Immune checkpoint inhibitors (ICIs) (also called "immunotherapy") are an effective family of anti-cancer drugs, but they can cause serious side effects. Some evidence suggests these side effects might happen because ICIs interact with other drugs that you may already be taking, making those drugs work differently, or causing more side effects. The purpose of this study is to see whether ICIs impact how the liver processes other drugs. To do this, participants will be given a probe cocktail of 7 different FDA-approved drugs that are processed in different ways in the liver.

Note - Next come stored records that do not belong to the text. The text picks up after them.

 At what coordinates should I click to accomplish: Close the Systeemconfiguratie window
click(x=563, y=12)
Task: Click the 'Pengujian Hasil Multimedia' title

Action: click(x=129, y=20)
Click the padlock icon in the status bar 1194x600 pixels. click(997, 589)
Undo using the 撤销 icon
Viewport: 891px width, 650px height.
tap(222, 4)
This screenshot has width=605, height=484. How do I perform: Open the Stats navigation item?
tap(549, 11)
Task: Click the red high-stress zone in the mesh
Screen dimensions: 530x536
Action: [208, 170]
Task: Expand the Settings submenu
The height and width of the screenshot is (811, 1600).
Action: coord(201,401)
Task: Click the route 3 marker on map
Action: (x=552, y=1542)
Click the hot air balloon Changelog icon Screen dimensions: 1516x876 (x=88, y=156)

Findings suggest that adverse events during checkpoint inhibitor therapy may, in part, be caused by drug-drug interactions that increase the risk of adverse events with co-administered medications. Identifying these novel drug-drug interactions will likely inform clinical strategies to reduce adverse events during checkpoint inhibitor therapy and enhance their clinical benefits. This current research aims to systematically explore the impact of ICIs on CYP/transporter function and the associated risks for adverse events, thereby informing clinical strategies to mitigate these risks and optimize the therapeutic benefits of checkpoint inhibitors. By employing a rigorous crossover drug-drug interaction design, this study seeks to enhance understanding of drug interactions during ICI therapy, ultimately improving patient outcomes in oncology. The long-term goal of this research is to find ways to manage adverse events that occur during treatment with ICIs. The research has two main aims: 1. To understand how ICI therapy affects the metabolism of certain drugs named CYP/transporter probe drugs and to also understand the risk of side effects from commonly prescribed drugs that are affected by these enzymes and transporters in cancer patients. 2. To examine the relationship between levels of pro-inflammatory cytokines (signaling molecules involved in inflammation) and how well these probe drugs are metabolized before and during ICI therapy. A two-phase clinical study will be conducted to achieve these aims: patients will be given seven different probe drugs that interact with key enzymes and transporters (CYP1A2, CYP2B6, CYP2C9, CYP2C19, CYP2D6, CYP3A, BCRP, and SLCO1B1) both before they start ICI treatment and after they have begun therapy. Adverse events will be assessed by looking at how changes in the function of these enzymes and transporters affect the metabolism of drugs that cancer patients commonly use. Special computer models, known as physiologically-based pharmacokinetic (PBPK) models, will be used to simulate how these drugs behave in the body and predict potential serious adverse events.